ボランティアコーディネーター 田口めぐみ

5月13日は雨でしたが、私が所属するボランティアグループ「益田どんぐりの会」の毎年恒例のバーベキューの会が行われました。「益田どんぐりの会」は、障がいのある人と一緒に余暇活動を楽しむ市民グループです。障がいのある子どもや成人とその家族、一緒に活動を楽しみたい市民など賑やかな集まりです。

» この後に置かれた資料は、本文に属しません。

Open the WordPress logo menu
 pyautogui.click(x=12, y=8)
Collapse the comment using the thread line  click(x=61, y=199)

「益田どんぐりの会」では、毎月の活動ごとにその月のお誕生日の会員を紹介してお祝いの歌を歌います。5月生まれのA子さんは、「♪ハッピィーバースデーディアA子さん♪」の歌声に照れながらもニコニコ嬉しそうでした。周りから「抱負を一言」「何歳になったの?」と声がかかります。発話がはっきりしないA子さんに代わって横にいたお母様が答えられました。「これからも作業所のお仕事がんばります」「38歳になりました」

私は、今年で38歳になったA子さんが小学校に入学した時から知っています。その当時私はA子さんの小学校の通常学級の担任でした。A子さんが3年生になった時に、私は初めて特別支援学級の担任になりました。初心者としてどぎまぎして特別支援学級にやってきた私の手を引いてA子さん達が校庭の隅にあるウサギ小屋に連れて行ってくれました。A子さんは人参の切れ端を私に手渡して「あーあー」と言いながらウサギを指差します。「この人参をウサギに食べさせてみて。」と私に伝えてくれていたのです。発話がはっきりしない子どもとどうやってコミュニケーションをとるのだろうと不安に思っていた新参者の私に「そんなの心配ないよ。大丈夫だよ」とA子さんが教えてくれた出来事でした。

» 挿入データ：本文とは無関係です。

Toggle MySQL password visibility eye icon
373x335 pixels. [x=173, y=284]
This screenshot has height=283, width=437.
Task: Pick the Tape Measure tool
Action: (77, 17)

その後のA子さん達との学校生活は、私がこの仕事こそ一生の仕事と思えるような出来事の連続でした。ある時、学校外に出て町探検をしていると、A子さんが一軒の家の表札を指差して「あーあー」と嬉しそうにアピールします。「よそのお宅をそんなに指差しては失礼だよ」と思って止めようとして、その表札を見ると家族の一人に「めぐみ」という私と同じ名前が書いてありました。字が読めないと思っていたA子さんが、「めぐみ」という三つの記号のつながりを自分の先生の名前として認識していたこと、そして町並みのなかの小さな表札に同じ記号を見つけて私とつなげて必死で知らせようとしたことに衝撃を受けました。A子さんが私に対して強い興味と関心をもって見てくれていたこと、その根底にある深く純粋な親愛の情を感じました。反対に自分はこんなふうにA子さん達に対して尊重と共感の気持ちで接しているだろうかと振り返り未熟な自分を恥じました。「相手のことを心から大切に思うってこういうことだよ」と教えてもらった出来事でした。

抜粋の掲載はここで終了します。